Rio Cachoeira era o "pai dos pobres" em Itabuna

quando ainda não sofria os fortes efeitos da poluição. Lurdes Bispo, doméstica, tem 61 anos e conta que o Rio cachoeira era muito diferente do que é visto hoje.
“Esse rio era lindo”. Lurdes lembra do tempo em que crianças costumavam brincar no rio, mulheres lavavam roupas e os homens pescavam. O Rio Cachoeira era fonte de lazer e trabalho. “Esse rio era o pai e a mãe da pobreza”.
Era nele que as famílias encontravam formas de sustento, lembra. Sem poluição, a pesca era um bom negócio e as lavadeiras podiam trabalhar despreocupadas. Lurdes diz que mulheres passavam o dia todo lavando roupa no rio, inclusive ela.
Os filhos da doméstica costumavam brincar com outras crianças no Cachoeira. Lurdes explica que era uma forma de lazer para todos. “Tinha areia branca e dava pra ver muitos peixes no rio”.
Para ela, todo o esgoto e lixo despejado no Cachoeira acabou com o rio. “O rio está morto. Acabou”. Segundo ela, as pessoas deviam tomar conta do rio, pois ele já foi muito importante para a cidade.
Banho de rio
O carregador Moisés dos Anjos, 62 anos, conta que também costumava tomar banho no rio, há muitos anos. Ele passava o dia pescando enquanto a mãe tomava banho e lavava roupa. “Saíamos de manhã e só voltávamos à noite”, lembra Moisés.

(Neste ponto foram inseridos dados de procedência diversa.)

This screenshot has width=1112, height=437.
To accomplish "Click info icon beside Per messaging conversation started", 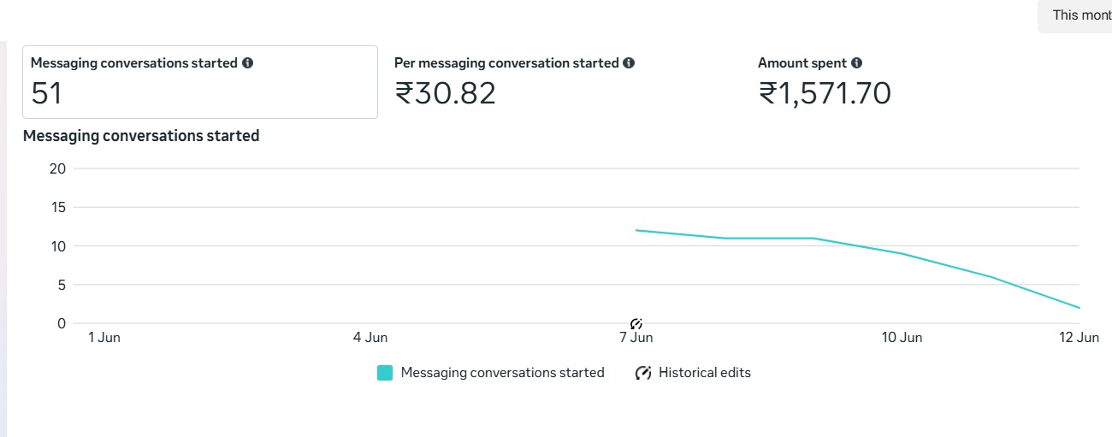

Ele diz que o rio vivia lotado de pessoas e que um número enorme de crianças costumava brincar nele. Na opinião de Moisés, hoje as pessoas não são felizes com o rio como no passado.
“As pessoas não encontram mais peixes e o mau cheiro incomoda muito. Já foi muito bom esse rio, mas hoje nem as mulheres ganham mais lavando roupas”.
José Rosa tem 36 anos e é carregador. Ele conta que o rio era o lugar onde costumava brincar quando criança. Era o lugar de lazer dele e dos colegas.
Todos os amigos de José iam até o rio e passavam o dia nadando e brincando. “Hoje, não tenho mais coragem de entrar”.
Todas as mudanças do Rio Cachoeira já serviram como fonte de inspiração para Cyro de Mattos, escritor regional. Em seu livro “Vinte poemas do Rio”, Cyro apresenta poemas que lembram o tempo das lavadeiras, dos pescadores e das crianças.
Há também referências à poluição do rio.